◆ Texte à lire:
· · · · · · ·
Matthew Vines ne voit pas l’Écriture comme un recueil de conseils ou de normes dépassés. Elle occupe une place déterminante dans sa vie. La découverte de son homosexualité n’a pas fait vaciller sa foi chrétienne. Elle n’a pas suscité de rejet ou de malveillance au sein de sa famille : son père a commencé par lui proposer de lire des ouvrages “ex-gay”… (le courant “ex-gay” a connu un grand succès aux États-Unis des années 1980 aux années 2000 ; certains mouvements prétendaient pouvoir “soigner” l’homosexualité ; ce qui en subsiste aujourd’hui est fortement fragilisé depuis que le président d’Exodus, la principale organisation “ex-gay”, a déclaré en 2013 que l’organisation n’était jamais vraiment parvenue à “réorienter” des personnes homosexuelles, et a demandé pardon pour les souffrances qu’elle avait infligée) … mais ne croit plus aujourd’hui que son fils doive renoncer au nom du Christ à toute relation amoureuse avec un autre homme. Vines dit n’avoir jamais vécu de “promiscuité sexuelle”, ni souffert d’abus ; il dit s’être résolu très jeune à ne pas avoir de relations sexuelles jusqu’au mariage, et la découverte de son homosexualité ne l’a pas fait changer d’avis sur ce point.

Il s’est penché avec attention sur l’exégèse des six passages bibliques qui ont trait aux relations sexuelles avec des personnes de même sexe (Genèse, 19, 5 ; Lévitique 18, 22 ; Lévitique 20, 13 ; Romains 1, 26-27 ; 1 Corinthiens 6, 9 ; 1 Timothée 1, 10). Plus il les a étudiés, moins il a vu en quoi ils s’appliquaient aux relations entre personnes de même sexe telles qu’il les envisage, c’est-à-dire aimantes, durables, exclusives, marquées par un engagement. Le péché nuit à l’homme : en quoi de telles relations peuvent bien nuire aux personnes qui les vivent ? En revanche, il est facile d’en voir les aspects positifs : fidélité, engagement, amour mutuel, sacrifice de soi. Quel autre péché peut en dire autant ?
· · · · · · ·
◆ Consigne 1: Recopiez à l'identique un passage du texte sur Matthew Vines : commencez aux mots "Il s’est penché" et arrêtez-vous après "dire autant ?".
◆ Consigne 2: Selon le texte sur Matthew Vines, pourquoi ce qui subsiste du courant « ex-gay » est-il aujourd'hui fortement fragilisé ? Répondez en une à trois phrases.
◆ Consigne 3: Rédigez, s'il vous plaît, la suite du texte sur Matthew Vines et sa lecture de la Bible, à partir de sa dernière phrase.

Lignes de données
· · · · · · ·
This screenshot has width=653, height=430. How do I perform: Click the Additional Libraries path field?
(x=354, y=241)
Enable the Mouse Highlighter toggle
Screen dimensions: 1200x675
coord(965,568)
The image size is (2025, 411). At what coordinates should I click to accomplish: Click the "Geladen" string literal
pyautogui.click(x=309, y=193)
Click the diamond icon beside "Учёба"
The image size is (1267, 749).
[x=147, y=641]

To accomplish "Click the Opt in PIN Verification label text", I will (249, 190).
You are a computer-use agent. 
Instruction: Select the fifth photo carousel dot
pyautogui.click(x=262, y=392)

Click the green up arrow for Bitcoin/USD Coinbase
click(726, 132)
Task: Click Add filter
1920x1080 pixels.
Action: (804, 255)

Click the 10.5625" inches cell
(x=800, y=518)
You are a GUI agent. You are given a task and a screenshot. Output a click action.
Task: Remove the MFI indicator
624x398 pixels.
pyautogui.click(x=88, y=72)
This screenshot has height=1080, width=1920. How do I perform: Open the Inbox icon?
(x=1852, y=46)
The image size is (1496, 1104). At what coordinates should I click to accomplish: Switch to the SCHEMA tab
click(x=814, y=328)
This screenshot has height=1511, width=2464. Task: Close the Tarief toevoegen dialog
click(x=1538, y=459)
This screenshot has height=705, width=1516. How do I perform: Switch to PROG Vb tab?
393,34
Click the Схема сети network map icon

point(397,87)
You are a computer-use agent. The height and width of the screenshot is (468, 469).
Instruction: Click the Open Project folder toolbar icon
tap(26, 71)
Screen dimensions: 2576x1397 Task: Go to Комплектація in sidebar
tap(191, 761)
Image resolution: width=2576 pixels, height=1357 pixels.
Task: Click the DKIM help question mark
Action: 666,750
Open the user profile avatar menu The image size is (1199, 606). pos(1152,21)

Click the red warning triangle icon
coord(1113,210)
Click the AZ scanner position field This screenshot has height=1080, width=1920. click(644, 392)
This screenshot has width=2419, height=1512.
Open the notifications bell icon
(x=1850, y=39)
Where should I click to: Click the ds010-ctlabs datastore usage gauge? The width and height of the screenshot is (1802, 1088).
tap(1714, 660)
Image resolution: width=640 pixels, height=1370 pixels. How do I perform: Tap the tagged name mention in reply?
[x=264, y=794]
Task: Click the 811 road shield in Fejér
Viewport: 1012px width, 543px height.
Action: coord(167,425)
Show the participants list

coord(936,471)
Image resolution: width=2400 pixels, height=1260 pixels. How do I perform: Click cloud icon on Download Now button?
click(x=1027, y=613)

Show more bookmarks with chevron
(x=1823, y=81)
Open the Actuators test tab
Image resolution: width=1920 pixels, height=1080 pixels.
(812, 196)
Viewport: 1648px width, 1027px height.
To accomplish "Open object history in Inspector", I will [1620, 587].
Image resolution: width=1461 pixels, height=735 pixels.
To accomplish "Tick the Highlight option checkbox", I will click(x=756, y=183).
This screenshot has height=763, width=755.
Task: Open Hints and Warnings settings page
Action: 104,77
· · · · · · ·
◆ Résultat 1:
Il s’est penché avec attention sur l’exégèse des six passages bibliques qui ont trait aux relations sexuelles avec des personnes de même sexe (Genèse, 19, 5 ; Lévitique 18, 22 ; Lévitique 20, 13 ; Romains 1, 26-27 ; 1 Corinthiens 6, 9 ; 1 Timothée 1, 10). Plus il les a étudiés, moins il a vu en quoi ils s’appliquaient aux relations entre personnes de même sexe telles qu’il les envisage, c’est-à-dire aimantes, durables, exclusives, marquées par un engagement. Le péché nuit à l’homme : en quoi de telles relations peuvent bien nuire aux personnes qui les vivent ? En revanche, il est facile d’en voir les aspects positifs : fidélité, engagement, amour mutuel, sacrifice de soi. Quel autre péché peut en dire autant ?

◆ Résultat 2: Ce qui subsiste du courant « ex-gay » est fortement fragilisé parce qu'en 2013, le président d'Exodus, la principale organisation « ex-gay », a déclaré que celle-ci n'était jamais vraiment parvenue à « réorienter » des personnes homosexuelles. Il a en outre demandé pardon pour les souffrances qu'elle avait infligées.

◆ Résultat 3:
Matthew Vines n’entend pas faire passer son expérience personnelle avant la Bible. Il ne demande pas qu’on en revoie le contenu ou qu’on en oublie certains passages. Mais il relève que, quand Jésus enseigne à ses disciples comment reconnaître les faux prophètes (en Matthieu 7), il leur dit : “c’est à leurs fruits que vous les reconnaîtrez ; cueille-t-on les raisins sur les buissons d’épines, ou les figues sur des chardons ?”. Au XIXe siècles, beaucoup de chrétiens américains ont dû revoir une position traditionnelle qu’ils croyaient fondée sur l’Écriture : leur approbation de l’esclavage. Les abolitionnistes ont convaincu le reste de la société en montrant quelles étaient les conséquences néfastes de l’esclavage. ls n’ont pas fait passer leur expérience avant l’Écriture : ils ont remis en cause une certaine interprétation de l’Écriture à partir de leur expérience.

Si on défend la position traditionnelle dans les Églises chrétiennes au sujet de l’homosexualité, on demande aux homosexuels chrétiens de sacrifier une dimension importante de leur vie : la possibilité d’une relation amoureuse, des satisfactions, de l’épanouissement, de la fécondité qu’on y trouve. La culture contemporaine accorde une grande importance à cette dimension. L’adhésion au Christ peut impliquer le sacrifice de cette dimension, dans le cas d’une personne qui ne trouverait pas de partenaire, ou qui ferait l’expérience d’une vocation au célibat. Mais – et c’est là, il me semble, un des points sur lequel Matthew Vines est le plus convaincant, plutôt que dans discussions exégétiques au fond assez rebattues, et qui, en Europe en tout cas, ne sont pas au centre du débat –, mais dans l’histoire de l’Église, l’acceptation du célibat n’a jamais été présentée comme une obligation, et toujours comme une vocation.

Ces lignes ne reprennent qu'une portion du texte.